Асса и другие произведения этого автора. Книга 3. Слово за Слово | страница 35
Сами же «Бременские музыканты», повторюсь, — удивительно точно найденная Сашей в безбрежном море лукавых разнообразностей ясная притча, естественная, ему родная, для него природная сказка о прекрасности актерского труда, несмотря ни на что. О том, в конце концов, что это сомнительнейшее каботинское дело не то придурков, не то отверженных, которых, повторю, считалось негоже даже и хоронить по-людски, по-христиански на кладбище, вдруг способно сделать множество людей хоть на какое-то время счастливыми, примирить непримиримое и даже в какой-то мере способствовать совершенству столь несовершенного мира. Добрая, прозрачная, изысканная сказка о счастье быть актером в конце жестокого, временами даже кошмарного века, в надежде на новый свет, нового, вот сейчас на наших глазах нарождающегося века.
Р. S. Вы, наверное, заметили, как наперекор всем правилам русского языка я перескакивал из настоящего времени в прошедшее и наоборот. Это оттого, что Саша 3 января нового, 2008 года умер. Конечно, несмотря на очевидность всего произошедшего, поверить в это окончательно я все-таки не могу. 31 декабря 2007 года мы виделись с ним в последний раз. Разговаривали исключительно о будущем: Саша рассказывал, как хочет ухитриться и вылечиться, и доснять свою новую картину, которой был страшно увлечен. Все случилось по-другому — вы знаете. Похоронили его на Ваганьковском кладбище на центральной аллее неподалеку от Божьего храма. Провожали его многие тысячи людей, практически вся Москва.
Передряга века
Пока в далеком Казахстане я снимал «Чужую белую», в Москве тем временем происходила величайшая социальная Передряга Века. И если предыдущую по значимости Передрягу, приключившуюся в 1917-м, многие предчувствовали, предсказывали, над той убойной Передрягой трудились, ее пестовали, ждали, на нее надеялись, у нее были предшественники, предвестники — революция 1905 года, маевки, сходки, ленский расстрел, февраль 1917-го, то у Передряги, в одночасье начавшейся в 1985-м и в момент охватившей весь Союз, не было ни предвестников, ни предшественников, ни предсказателей. Никому, никакому самому смелому футурологу, не говоря уже о благородных диссидентах, бившихся с железной системой практически без всяких надежд на успех, исключительно во славу вечности, и в голову не могло прийти, что подобное когда-либо, в обозримый исторический период, может с нами со всеми приключиться.
Ни самые-самые хитроумные политологи, ни самые дерзкие социальные фантасты, ни всевидящая, увы, уже покойная Ванга из дружественной тогда социалистической Болгарии, ни все крутейшие астрологи мира, вместе взятые, даже предположить ничего такого в самых провидческих прогнозах не могли.
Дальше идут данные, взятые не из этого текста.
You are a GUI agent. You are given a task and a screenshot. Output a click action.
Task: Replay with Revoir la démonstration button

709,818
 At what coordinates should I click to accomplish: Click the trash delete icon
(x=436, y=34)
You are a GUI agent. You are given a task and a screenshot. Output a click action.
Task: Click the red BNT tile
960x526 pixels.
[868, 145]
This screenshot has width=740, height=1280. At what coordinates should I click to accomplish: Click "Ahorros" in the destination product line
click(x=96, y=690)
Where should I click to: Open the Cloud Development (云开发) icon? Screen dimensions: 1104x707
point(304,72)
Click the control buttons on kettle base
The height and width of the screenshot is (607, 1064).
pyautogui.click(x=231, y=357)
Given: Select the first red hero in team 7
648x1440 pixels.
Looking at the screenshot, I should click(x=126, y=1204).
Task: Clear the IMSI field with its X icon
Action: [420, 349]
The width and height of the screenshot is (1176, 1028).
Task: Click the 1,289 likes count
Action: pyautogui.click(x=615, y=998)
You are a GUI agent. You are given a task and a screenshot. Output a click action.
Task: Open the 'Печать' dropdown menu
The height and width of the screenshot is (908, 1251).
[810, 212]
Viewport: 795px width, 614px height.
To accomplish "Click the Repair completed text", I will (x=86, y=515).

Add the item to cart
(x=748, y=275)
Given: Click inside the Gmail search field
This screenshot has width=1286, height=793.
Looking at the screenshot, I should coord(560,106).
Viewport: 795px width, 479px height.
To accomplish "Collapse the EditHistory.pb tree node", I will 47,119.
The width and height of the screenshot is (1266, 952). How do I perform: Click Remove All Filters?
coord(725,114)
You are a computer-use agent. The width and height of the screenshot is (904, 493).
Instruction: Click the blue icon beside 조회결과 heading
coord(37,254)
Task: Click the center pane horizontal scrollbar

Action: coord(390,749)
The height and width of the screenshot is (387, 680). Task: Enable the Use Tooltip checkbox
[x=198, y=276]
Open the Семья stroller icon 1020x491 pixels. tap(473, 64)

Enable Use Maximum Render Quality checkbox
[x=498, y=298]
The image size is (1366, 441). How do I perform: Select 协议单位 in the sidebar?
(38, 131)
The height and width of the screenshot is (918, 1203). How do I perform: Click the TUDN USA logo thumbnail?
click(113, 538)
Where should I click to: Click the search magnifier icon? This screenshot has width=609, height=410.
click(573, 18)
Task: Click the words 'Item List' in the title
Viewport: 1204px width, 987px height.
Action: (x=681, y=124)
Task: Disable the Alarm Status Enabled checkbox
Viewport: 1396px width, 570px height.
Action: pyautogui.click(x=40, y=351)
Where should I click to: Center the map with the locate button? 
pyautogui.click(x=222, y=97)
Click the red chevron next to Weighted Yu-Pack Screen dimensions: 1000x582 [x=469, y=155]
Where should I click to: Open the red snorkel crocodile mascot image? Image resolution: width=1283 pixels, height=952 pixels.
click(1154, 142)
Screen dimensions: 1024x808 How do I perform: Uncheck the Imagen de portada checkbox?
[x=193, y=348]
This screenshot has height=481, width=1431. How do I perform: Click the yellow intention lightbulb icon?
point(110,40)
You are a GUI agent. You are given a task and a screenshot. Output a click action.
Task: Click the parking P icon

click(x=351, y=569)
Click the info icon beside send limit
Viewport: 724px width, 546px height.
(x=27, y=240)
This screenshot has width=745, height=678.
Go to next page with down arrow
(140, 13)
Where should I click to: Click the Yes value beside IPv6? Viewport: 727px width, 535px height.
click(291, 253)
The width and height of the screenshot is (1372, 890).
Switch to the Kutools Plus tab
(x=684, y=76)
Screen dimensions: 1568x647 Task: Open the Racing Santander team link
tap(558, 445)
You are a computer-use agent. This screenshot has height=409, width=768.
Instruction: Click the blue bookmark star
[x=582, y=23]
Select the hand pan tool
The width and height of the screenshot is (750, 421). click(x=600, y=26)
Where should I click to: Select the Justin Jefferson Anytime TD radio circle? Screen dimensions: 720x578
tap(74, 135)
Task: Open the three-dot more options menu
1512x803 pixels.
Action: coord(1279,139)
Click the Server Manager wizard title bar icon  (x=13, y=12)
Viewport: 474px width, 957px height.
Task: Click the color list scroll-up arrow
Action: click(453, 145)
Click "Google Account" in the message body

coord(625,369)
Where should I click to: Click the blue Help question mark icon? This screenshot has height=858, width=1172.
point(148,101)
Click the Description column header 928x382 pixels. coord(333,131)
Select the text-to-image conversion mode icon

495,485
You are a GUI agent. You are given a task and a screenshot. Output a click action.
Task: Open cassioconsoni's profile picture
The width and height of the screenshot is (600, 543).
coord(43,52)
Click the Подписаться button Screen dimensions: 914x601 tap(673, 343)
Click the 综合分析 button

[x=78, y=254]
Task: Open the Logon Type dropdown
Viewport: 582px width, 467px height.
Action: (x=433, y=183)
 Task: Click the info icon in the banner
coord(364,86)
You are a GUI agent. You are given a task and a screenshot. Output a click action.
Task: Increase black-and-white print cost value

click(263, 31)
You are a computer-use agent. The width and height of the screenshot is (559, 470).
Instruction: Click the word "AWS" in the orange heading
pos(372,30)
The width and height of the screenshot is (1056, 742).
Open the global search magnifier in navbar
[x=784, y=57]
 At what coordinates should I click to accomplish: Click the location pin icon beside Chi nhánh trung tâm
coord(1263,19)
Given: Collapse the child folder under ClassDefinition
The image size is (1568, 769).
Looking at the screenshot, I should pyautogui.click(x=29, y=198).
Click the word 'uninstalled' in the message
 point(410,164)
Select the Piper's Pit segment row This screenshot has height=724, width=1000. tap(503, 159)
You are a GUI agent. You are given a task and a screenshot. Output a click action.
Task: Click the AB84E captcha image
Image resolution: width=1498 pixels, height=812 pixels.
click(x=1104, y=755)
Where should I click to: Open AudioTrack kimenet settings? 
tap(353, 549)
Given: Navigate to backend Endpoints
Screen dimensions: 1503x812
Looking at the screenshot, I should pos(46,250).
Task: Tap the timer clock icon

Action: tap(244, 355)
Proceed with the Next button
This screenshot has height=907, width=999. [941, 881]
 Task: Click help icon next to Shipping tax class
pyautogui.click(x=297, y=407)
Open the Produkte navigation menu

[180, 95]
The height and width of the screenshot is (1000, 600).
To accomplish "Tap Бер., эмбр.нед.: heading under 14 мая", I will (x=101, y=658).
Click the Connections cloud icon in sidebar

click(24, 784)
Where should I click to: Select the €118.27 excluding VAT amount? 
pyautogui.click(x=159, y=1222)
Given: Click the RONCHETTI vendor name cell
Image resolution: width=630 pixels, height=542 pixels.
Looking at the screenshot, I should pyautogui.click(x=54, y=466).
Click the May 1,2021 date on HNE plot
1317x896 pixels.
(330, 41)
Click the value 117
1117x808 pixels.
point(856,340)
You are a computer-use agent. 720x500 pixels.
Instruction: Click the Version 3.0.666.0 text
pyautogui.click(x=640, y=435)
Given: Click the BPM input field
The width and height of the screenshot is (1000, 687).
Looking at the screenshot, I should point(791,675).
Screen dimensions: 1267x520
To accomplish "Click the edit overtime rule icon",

Многие здравые люди понимали, конечно, что по очередному внутрипартийному большевистскому сговору к власти вот-вот придет Горбачев, это было достаточно ясно уже к концу недолгого строгого андроповского правления, в которое бравые гэбисты, ошалев, ловили среди бела дня голых людей в бане и требовали немедленного предъявления удостоверения личности и документально подтвержденных объяснений, почему в урочный час ты не на работе, а на помывке; даже тогда, в эпоху «наведения порядка» после брежневского криминально-партийного либерализма, многие продолжали сладострастно гадать о грядущих послаблениях. Доверчивой интеллигенции грядущая эра Горбачева импонировала тем более, что трогательную гуманно-гомеопатическую рекламу «новому коммунисту» с довольно-таки «человеческим лицом» Михаилу Сергеевичу создавала и очарованная им госпожа Тетчер: в сознание российских либералов Горбачев вошел именно с этой ее вполне невинной, но настойчивой «подачи». И несмотря на то, что поначалу это была всего лишь внутри — клубная, вполне снобистская, никого ни к чему не обязывающая, довольно миленькая и безболезненная политическая интрижка на то самое ожидаемое «послабление», уверен, никто, даже те, кто ее затевали, пусть даже и включив на полную мощность машину тайных своих вожделенных ожиданий, не могли представить невероятных, ошеломительных последствий, к которым приведет вполне ручная поначалу горбачевская «перестройка» вместе с вполне дурацким «ускорением» неизвестно чего с неизвестно с какой скоростью и куда до той поры двигавшегося.